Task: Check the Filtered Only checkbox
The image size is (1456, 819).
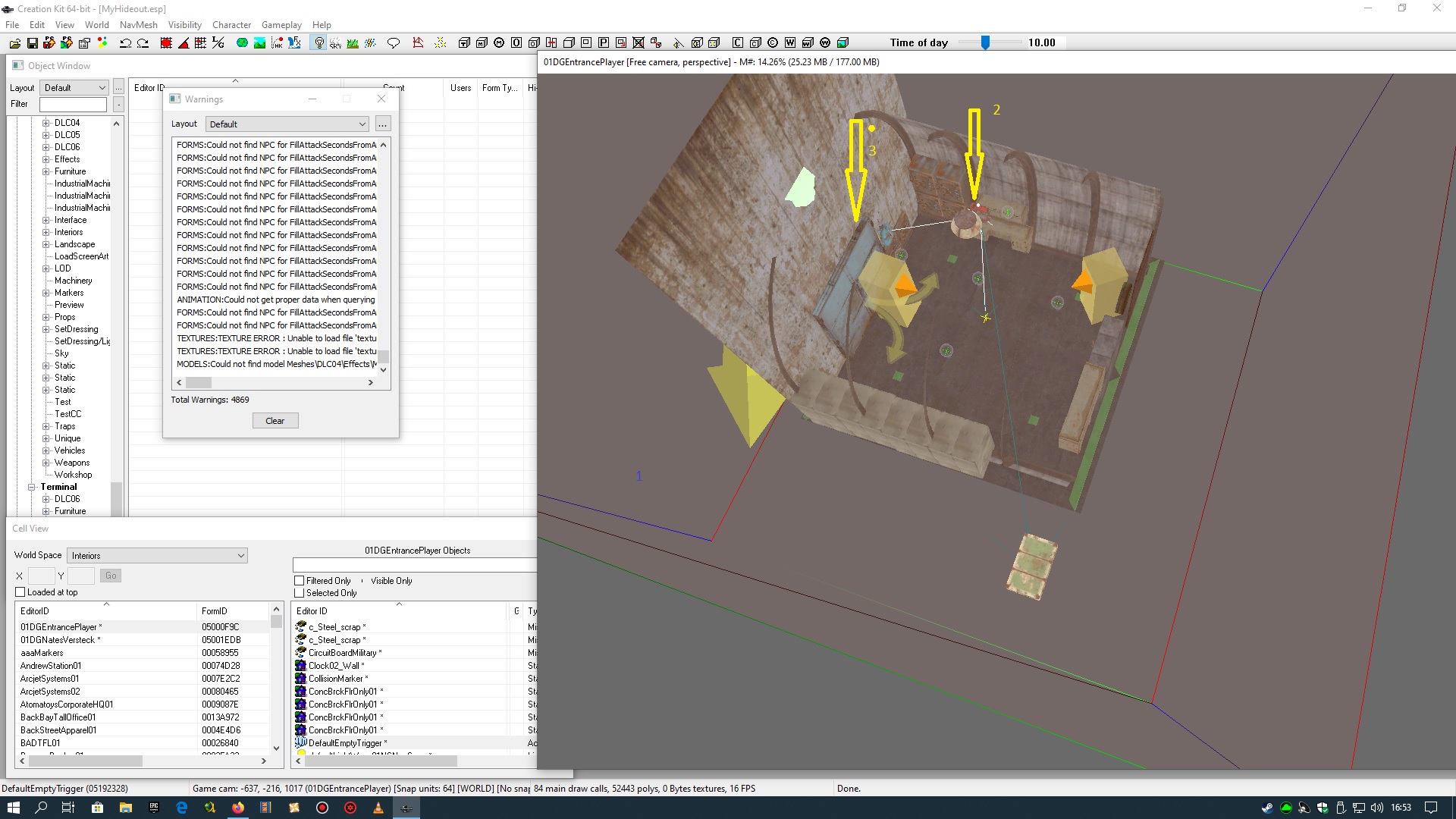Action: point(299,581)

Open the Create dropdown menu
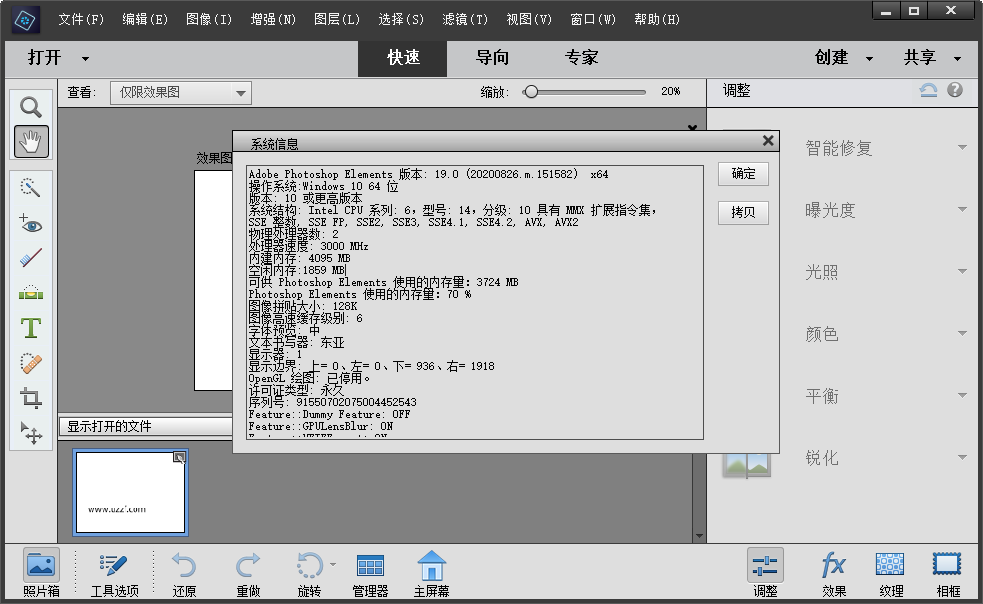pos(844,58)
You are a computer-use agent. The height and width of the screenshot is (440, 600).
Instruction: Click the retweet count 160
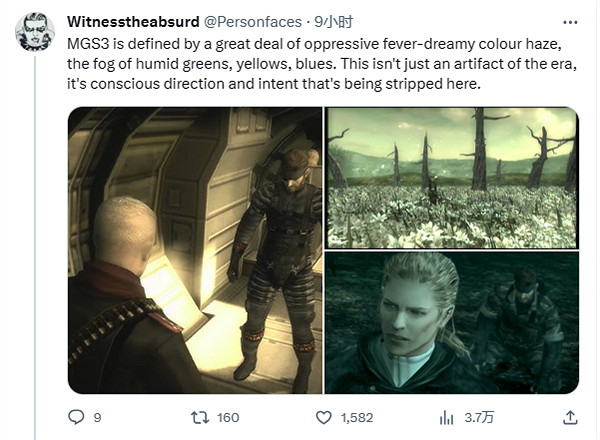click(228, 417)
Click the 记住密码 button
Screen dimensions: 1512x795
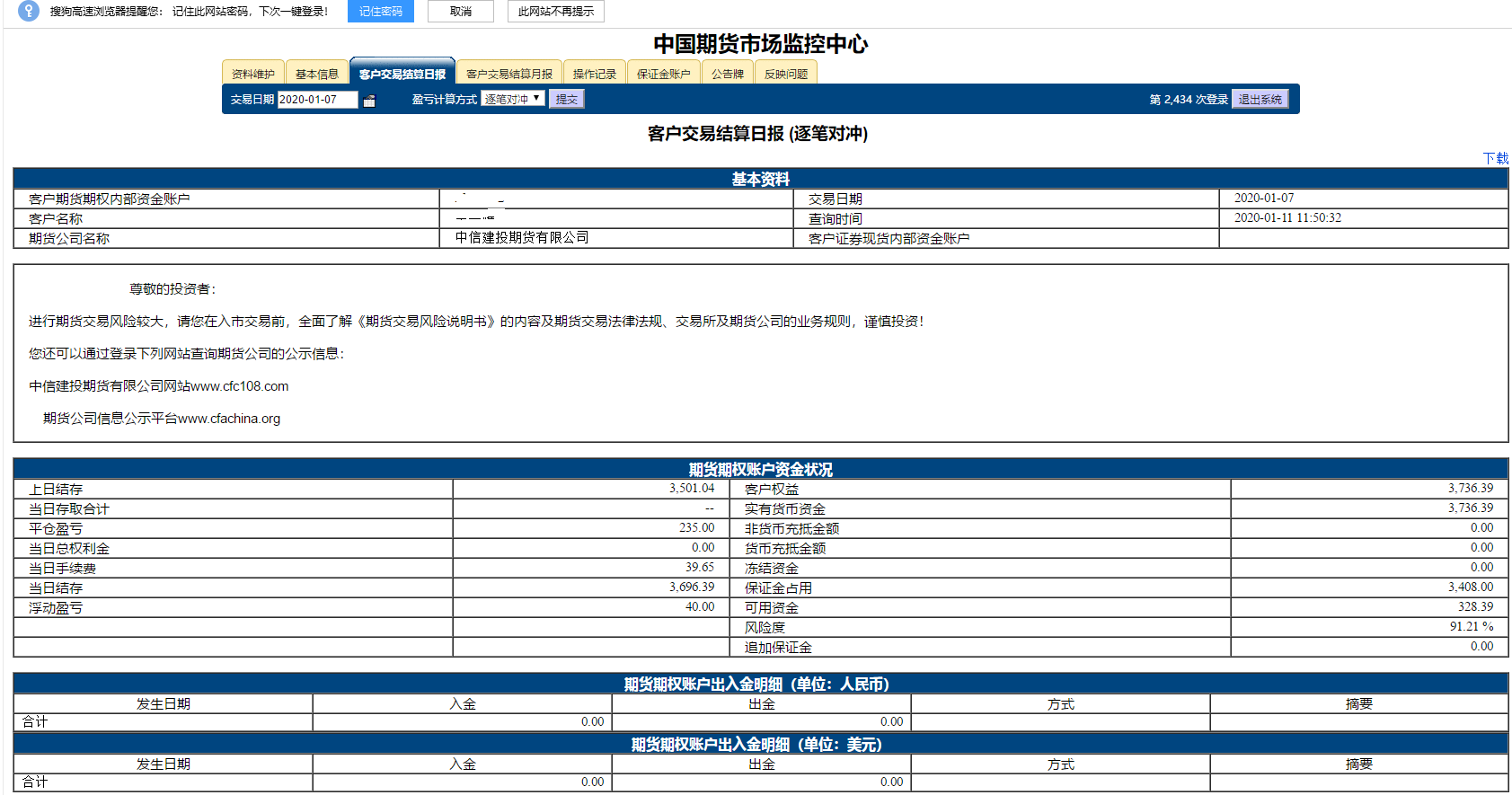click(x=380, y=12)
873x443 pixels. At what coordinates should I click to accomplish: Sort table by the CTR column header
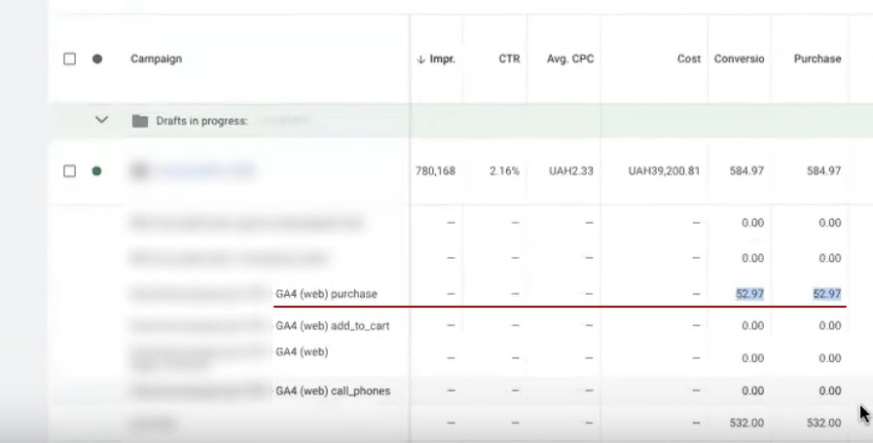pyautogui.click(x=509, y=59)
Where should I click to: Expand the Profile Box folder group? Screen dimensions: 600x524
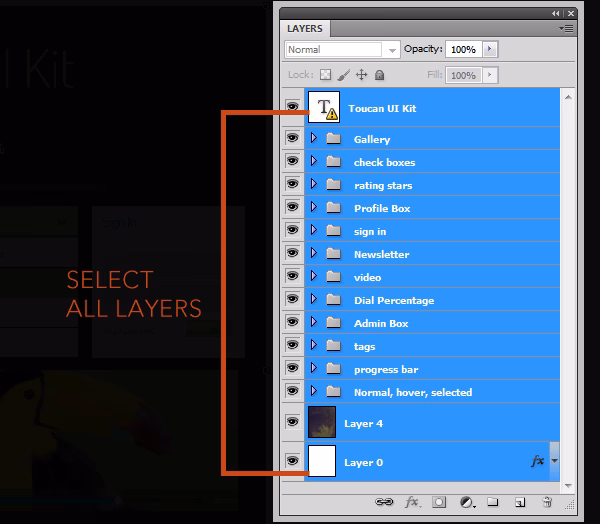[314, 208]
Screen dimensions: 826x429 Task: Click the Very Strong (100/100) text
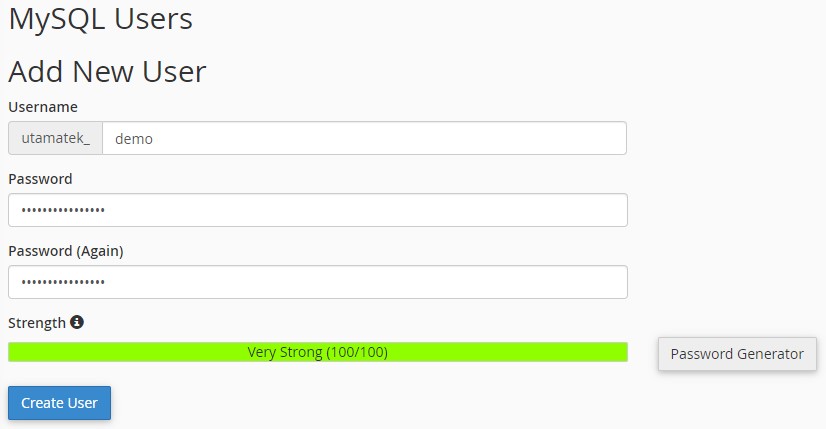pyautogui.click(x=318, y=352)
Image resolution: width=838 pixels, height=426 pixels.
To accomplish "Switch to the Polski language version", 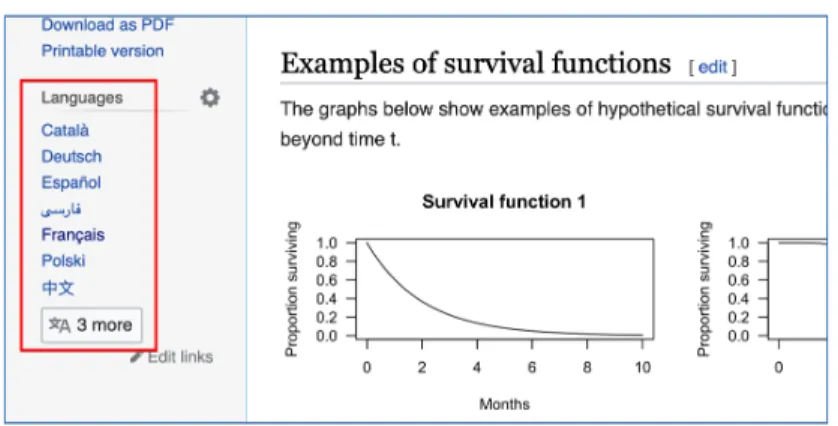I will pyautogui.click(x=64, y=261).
────
→ Objective
Please repeat the items word for word, from the very first line through the line that contains "click(x=380, y=12)", and leave the pictures out of your answer.

→ Answer for the task
Task: Check the Filtered Only checkbox
The image size is (1456, 819).
Action: point(299,581)

Open the Create dropdown menu
pos(844,58)
You are a computer-use agent. The height and width of the screenshot is (440, 600).
Instruction: Click the retweet count 160
click(228, 417)
Click the 记住密码 button
Screen dimensions: 1512x795
click(x=380, y=12)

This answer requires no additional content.